## Provided data
++++++

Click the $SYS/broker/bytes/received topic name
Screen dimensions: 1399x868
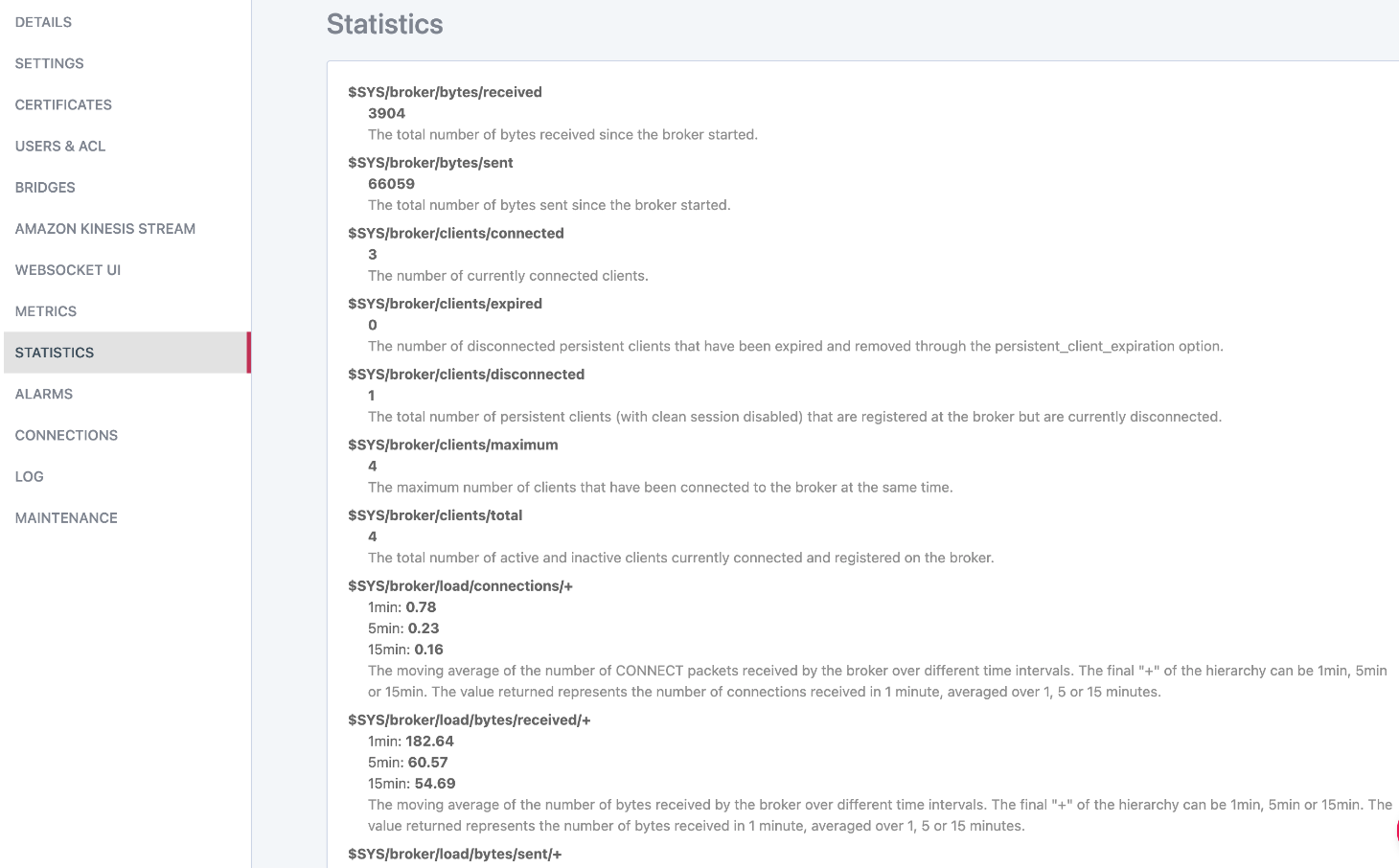click(445, 92)
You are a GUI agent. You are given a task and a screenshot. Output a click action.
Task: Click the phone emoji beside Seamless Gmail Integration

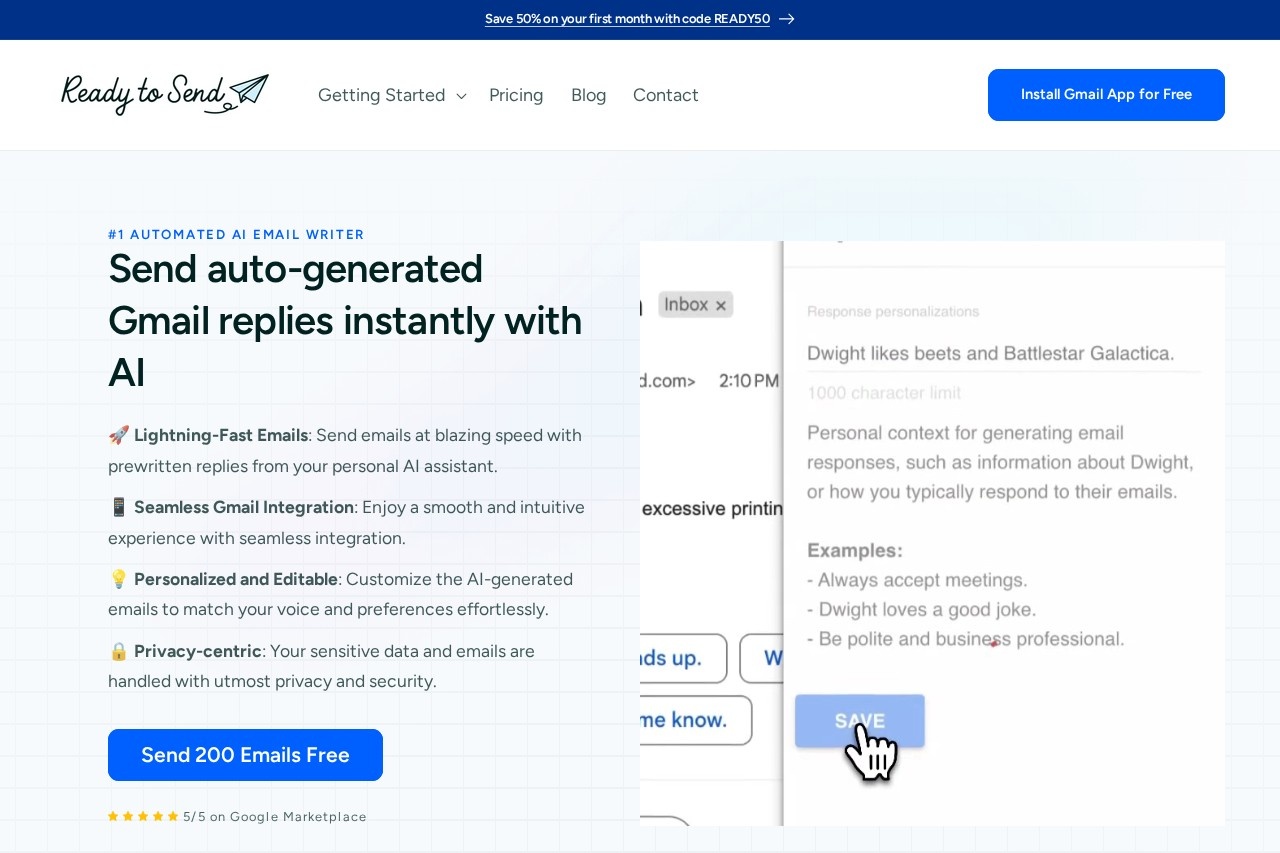click(119, 507)
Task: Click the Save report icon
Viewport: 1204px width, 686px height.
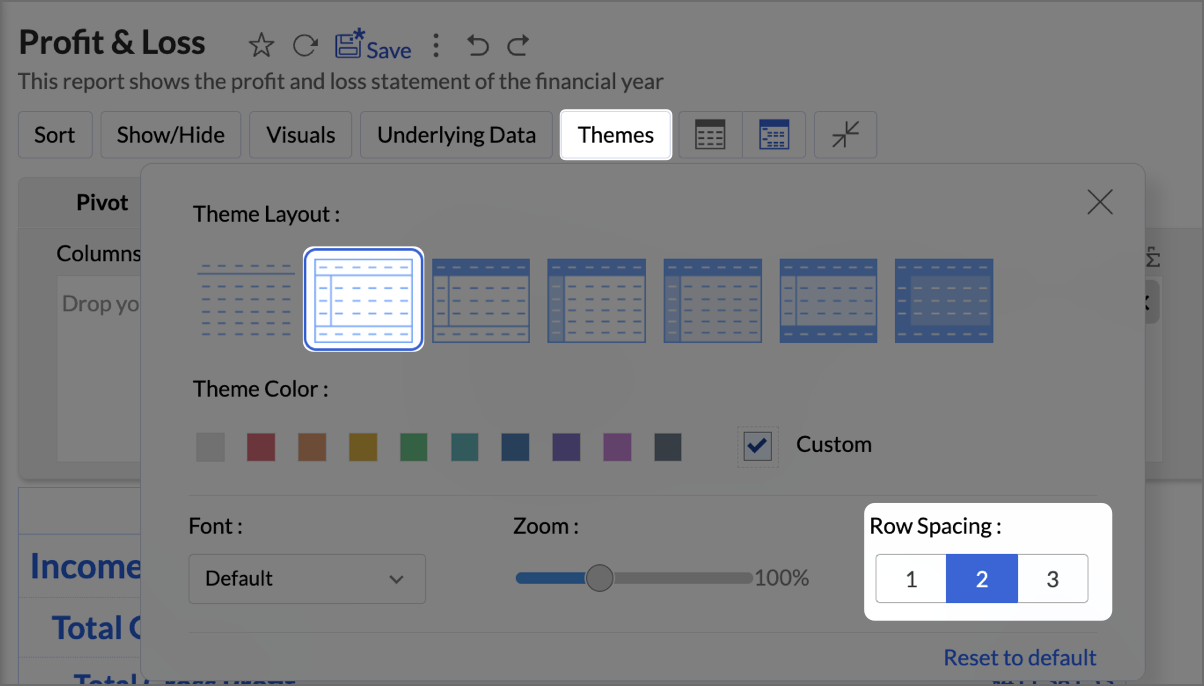Action: point(372,46)
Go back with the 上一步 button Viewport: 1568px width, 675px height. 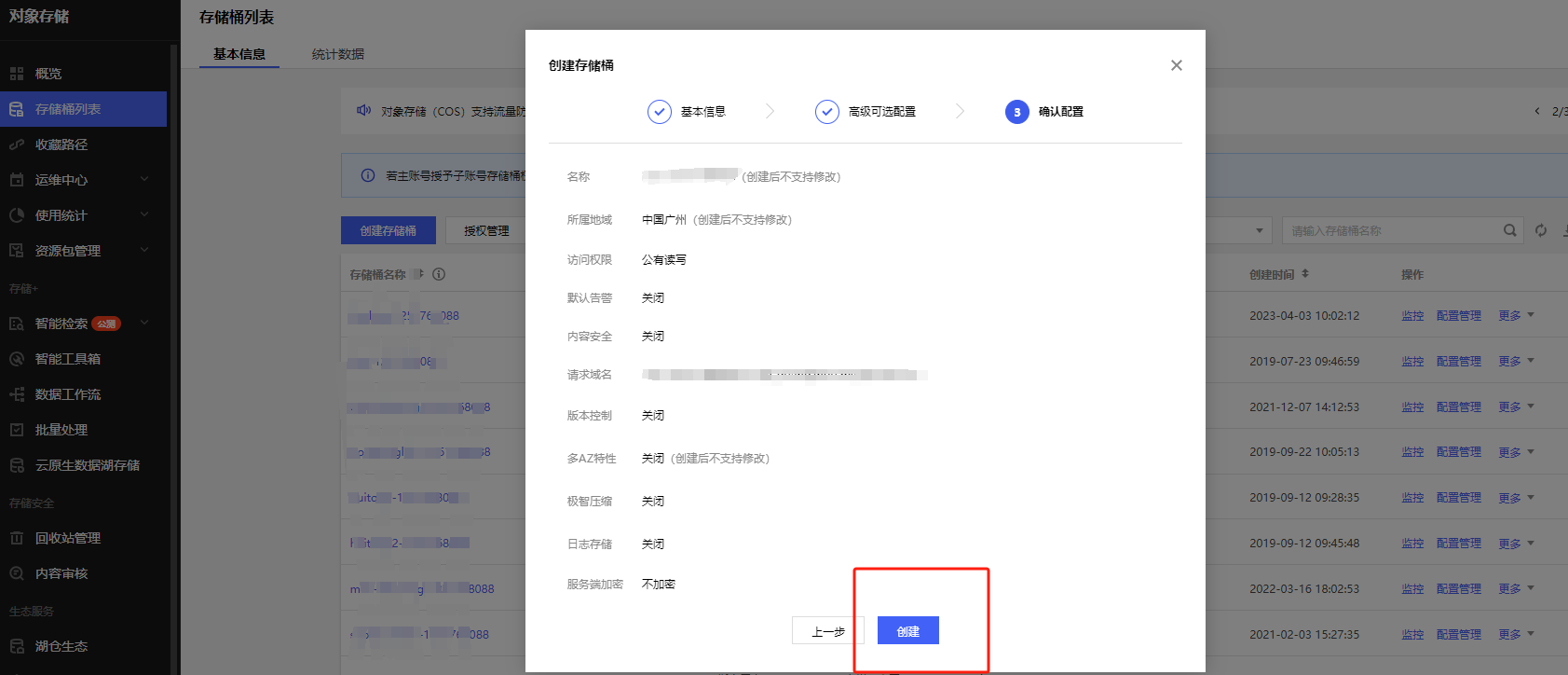click(x=827, y=631)
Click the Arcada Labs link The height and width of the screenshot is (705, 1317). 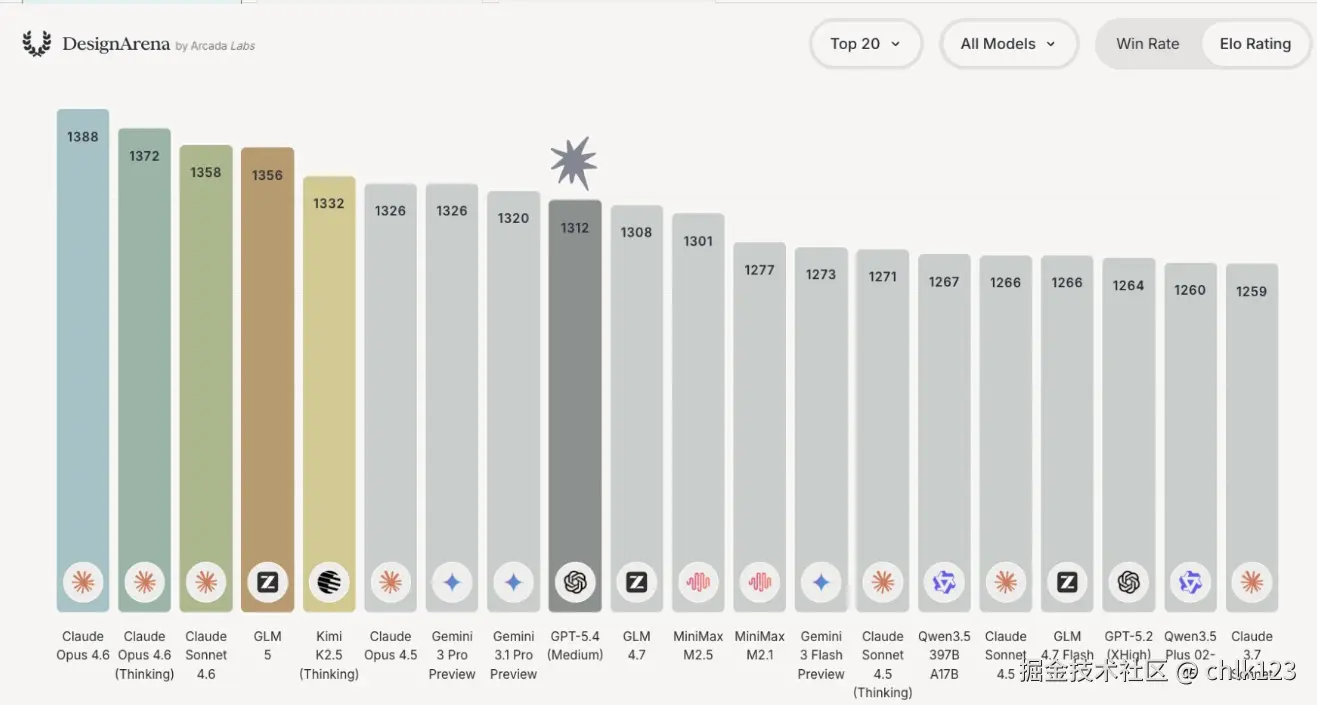point(222,46)
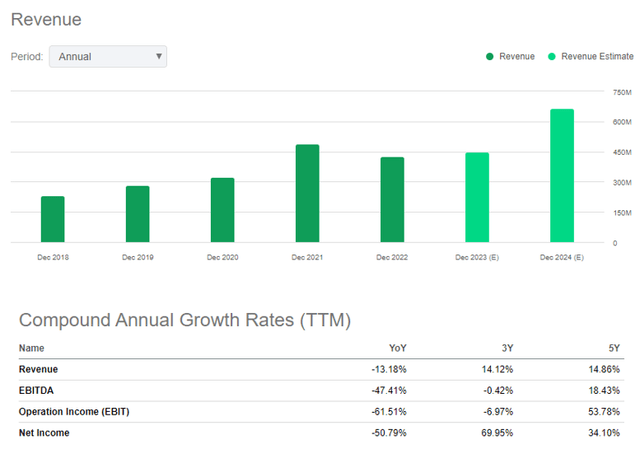Click the Name column header

(31, 349)
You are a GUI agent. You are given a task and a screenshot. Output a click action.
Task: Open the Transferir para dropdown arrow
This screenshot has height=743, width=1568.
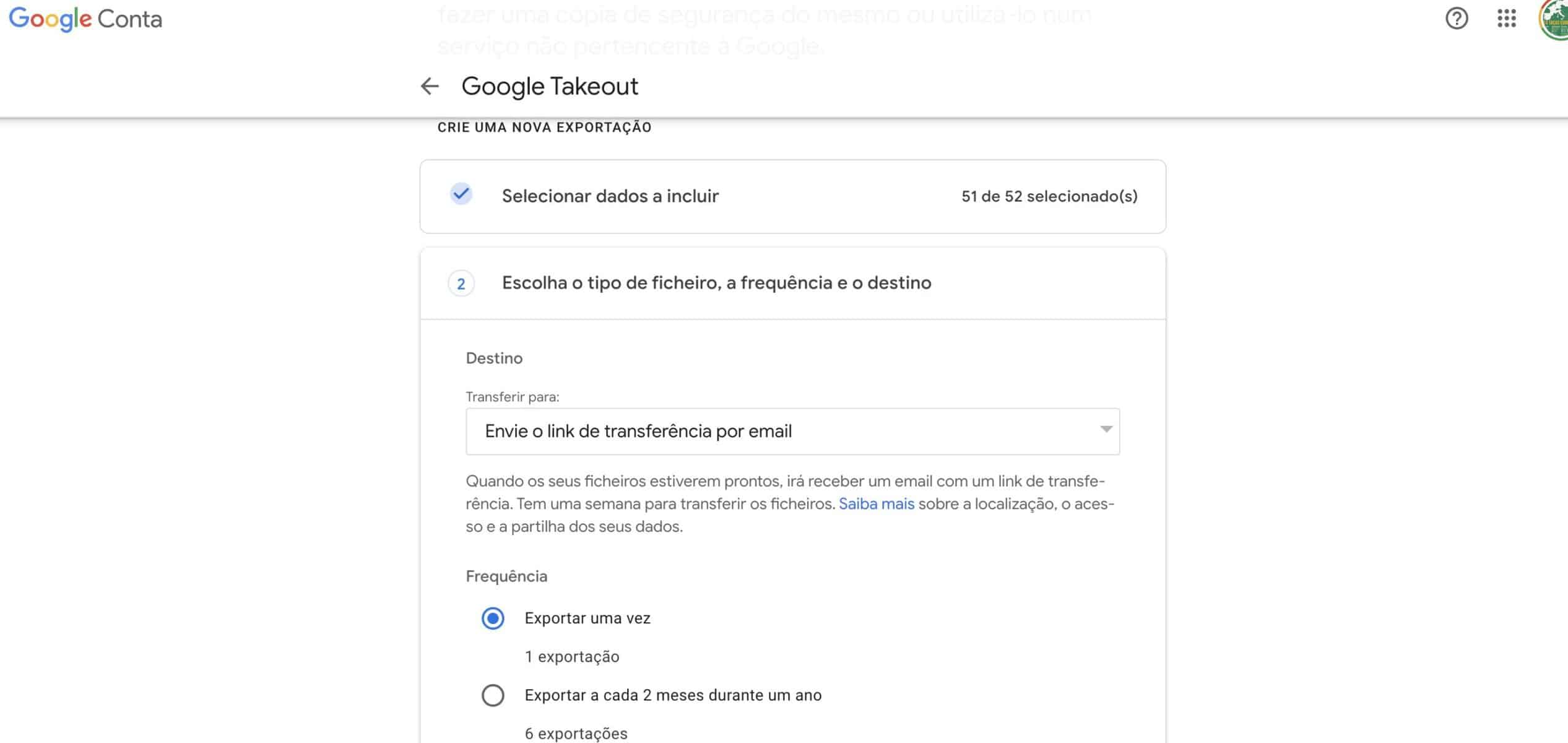(1106, 429)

++++++

Print the material above word for word, first line through the line with "Task: Click the Save report icon", and leave every picture out.

## Output for this exercise
Click the $SYS/broker/bytes/received topic name
Screen dimensions: 1399x868
click(445, 92)
You are a GUI agent. You are given a task and a screenshot. Output a click action.
Task: Click the phone emoji beside Seamless Gmail Integration

click(119, 507)
Task: Click the Save report icon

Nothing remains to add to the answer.